The approach to the cave, and the 1/2-3/4 mile beyond are the highlights of this hike. The canyon narrows up, and the morning light on the canyon walls made for some nice scenery.

The cave was kind of cool. I expected it to be further up on the side of the canyon, but it's really just a very short climb. At the cave itself, there is a rotting sleeping bag, fuel cannisters, and a bunch of trash from someone who apparently made this a home for a bit (and then definitely "left a lot of traces" :( ).

In addition to the "big" cave, there are several other smaller caves along this section of the canyon. Just beyond the big cave, there are marks on the canyon walls indicating the location of some impressive waterfalls if you happen to catch them at the right time.

Speaking of waterfalls, not too far upstream from the cave, in the creekbottom itself, there is a narrow section where a nice waterfall drops into a deep pool. The waterfall was dry today, but the deep pool still had a fair amount of water, though diminishing daily. Bypass of the falls is on the left (going upstream) via a semi-exposed scramble.

All of this made me take a mental note to revisit this area after some good runoff. I'm sure it's delightful with a good water flow.

After nearing the end of the gps track on the Peters Cave route, I retraced my steps to the point where the creek makes a sharp turn and decided to attempt the crossover into the Tortilla Creek drainage by an off-trail scramble over the intervening ridge. I initially started scrambling up the south side of the drainage, but then thought the north side looked more promising (with less vegetation).
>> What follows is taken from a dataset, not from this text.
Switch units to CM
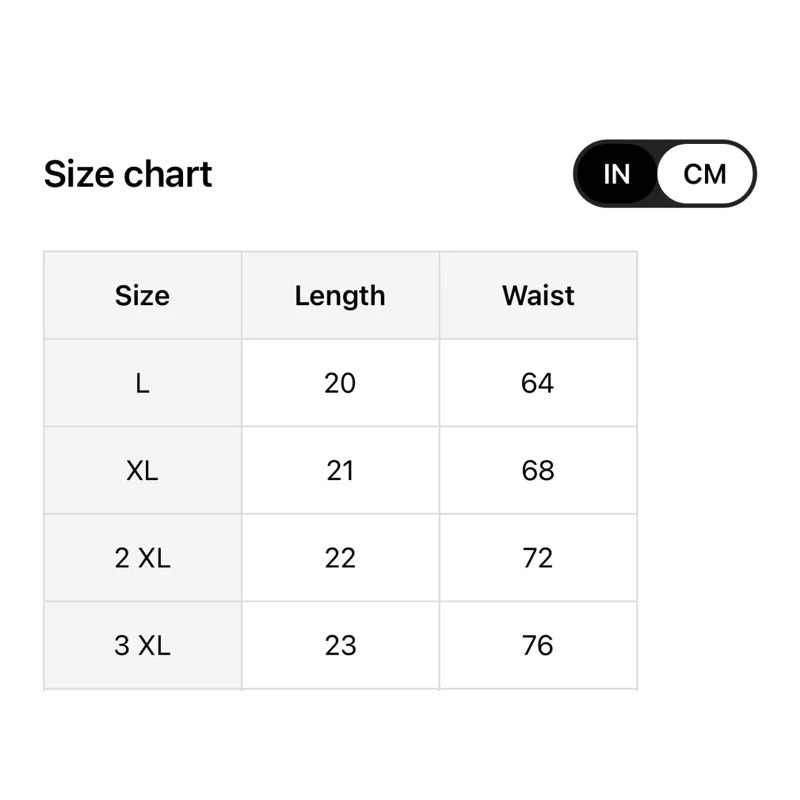Viewport: 800px width, 800px height. pos(705,174)
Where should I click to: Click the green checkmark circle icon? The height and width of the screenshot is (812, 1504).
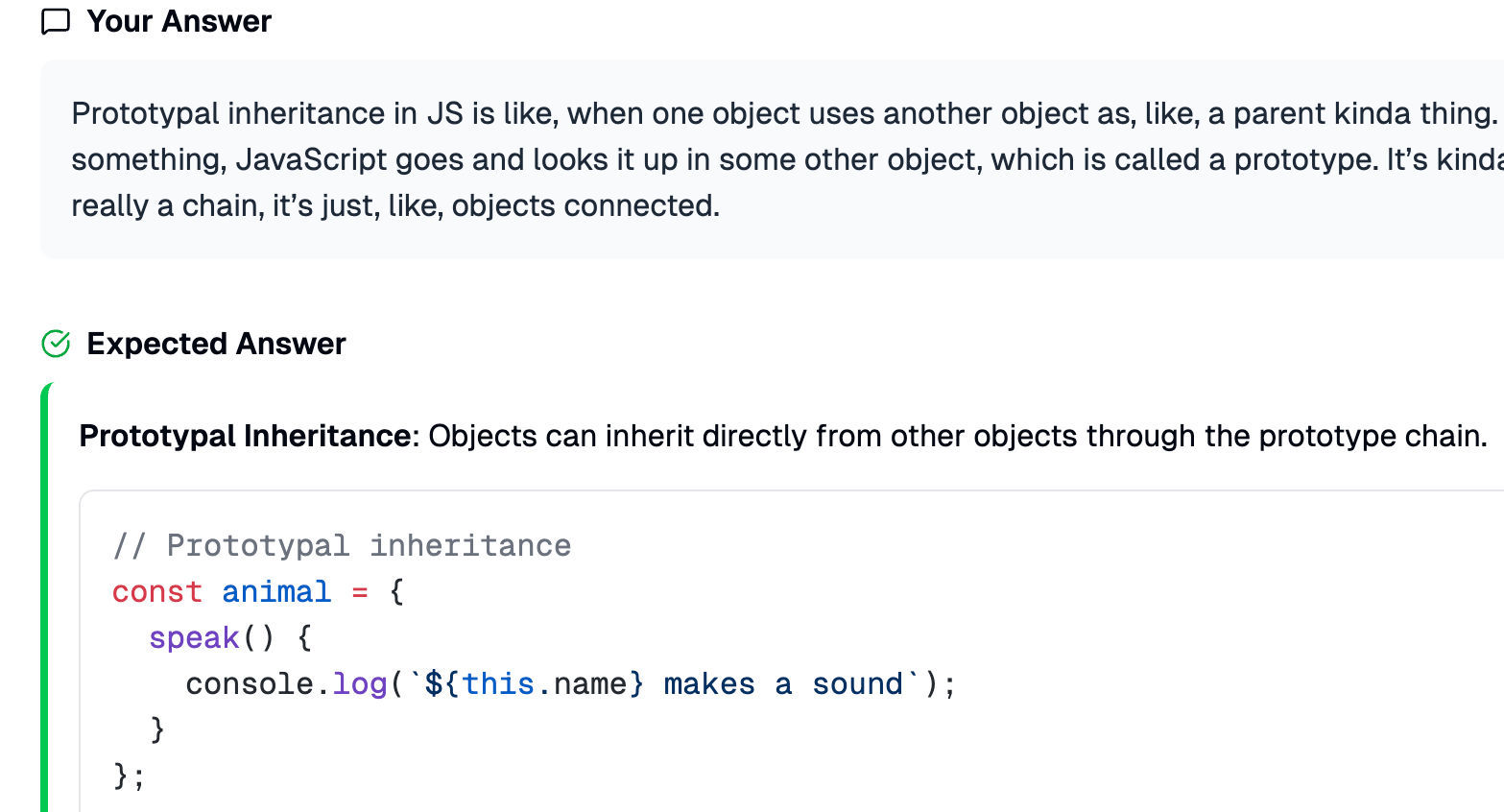56,344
So I gave up a little elevation gain to cross over the drainage and try the other side.

I was successful in making the ridgeline traverse to Tortilla Creek, but it was a hard-won battle, and I have the scrapes, scratches and cuts to prove it. In short, it was not fun, and I don't know that I would recommend this route (maybe stick with my initial south side approach?). That said, I can at least say that the traverse is do-able. And that is something, as I feared I would bushwhack my way down the drainage on the Tortilla side, only to find myself cliffed out and having to retrace my steps through the scratchy jungle I had just traversed. Thankfully, the backtracking was limited, though I will say that my final descent into the drainage that eventually dropped me into Tortilla Creek did involve an 8-10 foot drop on a sheer section that had me hanging onto a tree branch for some support and which, if the branch had not held, I might have been in for an unpleasant fall.

Once I (finally!) reached Tortilla Creek, I took a few minutes to shake out my shoes and de-burr my socks, which had accumulated quite a following during the bushwhack.
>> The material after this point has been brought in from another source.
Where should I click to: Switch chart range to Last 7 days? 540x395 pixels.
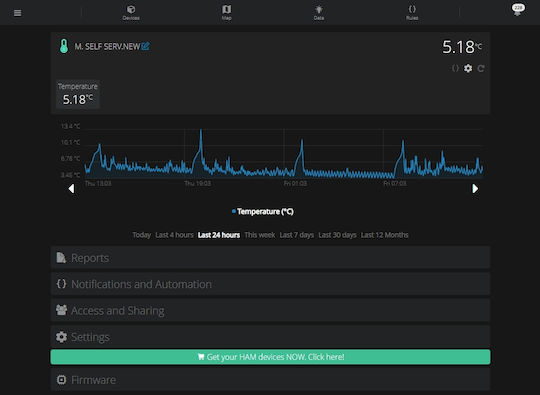(x=297, y=235)
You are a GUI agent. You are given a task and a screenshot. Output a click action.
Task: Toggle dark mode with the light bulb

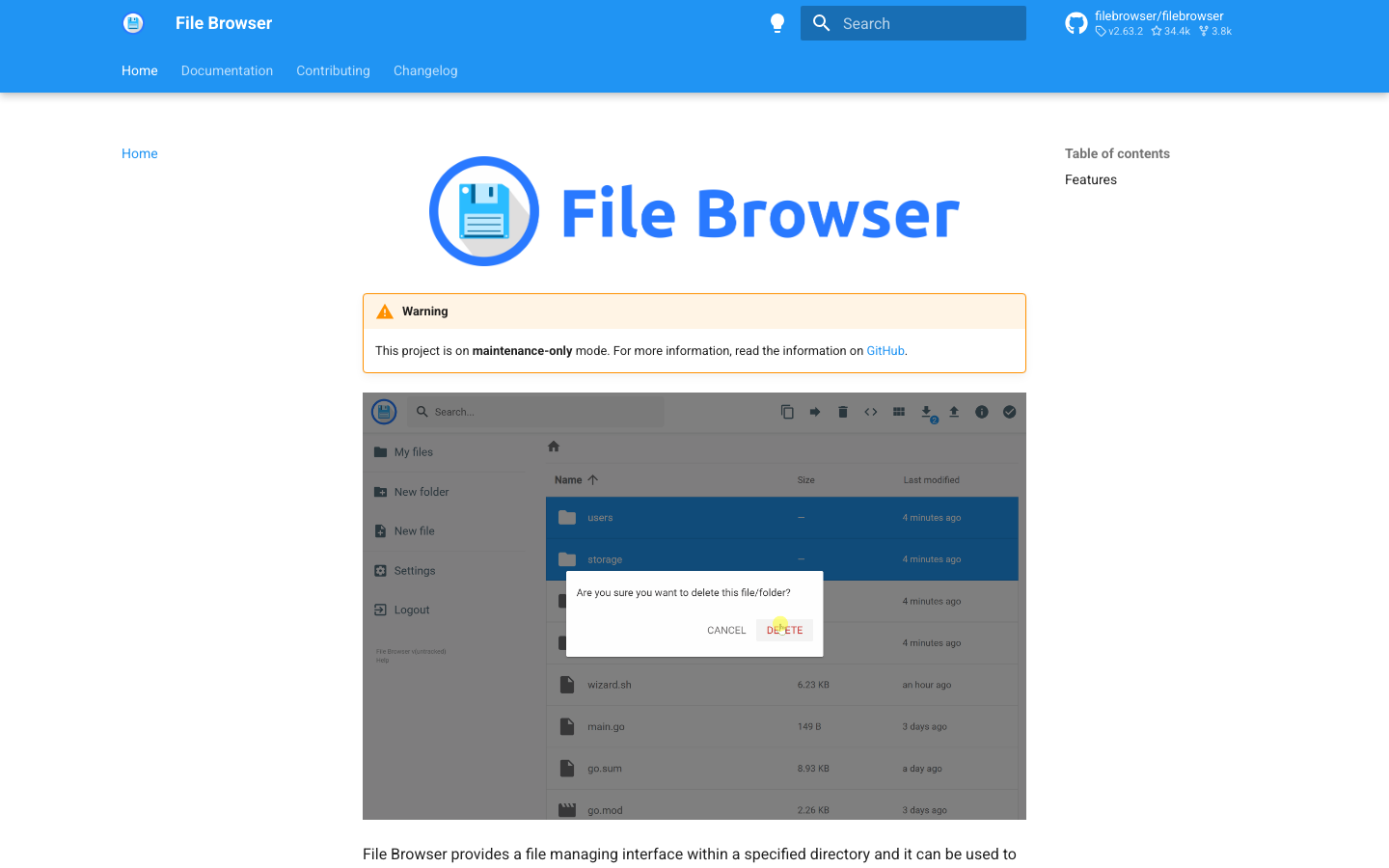pos(777,22)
From there, I decided to head up-creek, as the topo suggested there were some narrows further upstream.

There was also a lot more water in this section of Tortilla Creek, though nothing really running--just lots of pools.

The area turned out to be a lot more bouldery than I was anticipating (much like the entrance to Peters Canyon). I came across a pair of hawks/eagles/falcons (not sure) who were protecting a nest up high in an old cottonwood tree. They were not very happy about my presence and repeatedly circled overhead, screeching loudly. Beautiful birds. Wishing I had had a camera with a better zoom to capture them.

A little further on and still navigating major boulder falls, and considering my water situation and the increasing heat of the day, I decided that I would need to reserve further exploring up canyon to another visit.

I turned around and headed back down canyon. Below where I had dropped over the ridgeling from Peters Canyon, Tortilla Creek was chocked with a solid field of reeds, which made navigation more brushy than I had expected--but at least the reeds were not poky!!

The bottom part of Tortilla Creek was just a grind and after all the bushwhacking and creekbed travel on constantly uneven surfaces/shifting rocks, I was happy to finally reconnect with the short trail over the shortcut back to the parking area.

Didn't encounter another soul on the trail.

It was approaching 100 degrees at that point, and I was glad to have finished up the hike. I'll be back in this area after some good monsoon rains.

The drive back by Canyon Lake revealed the expected Memorial Day weekend zoo.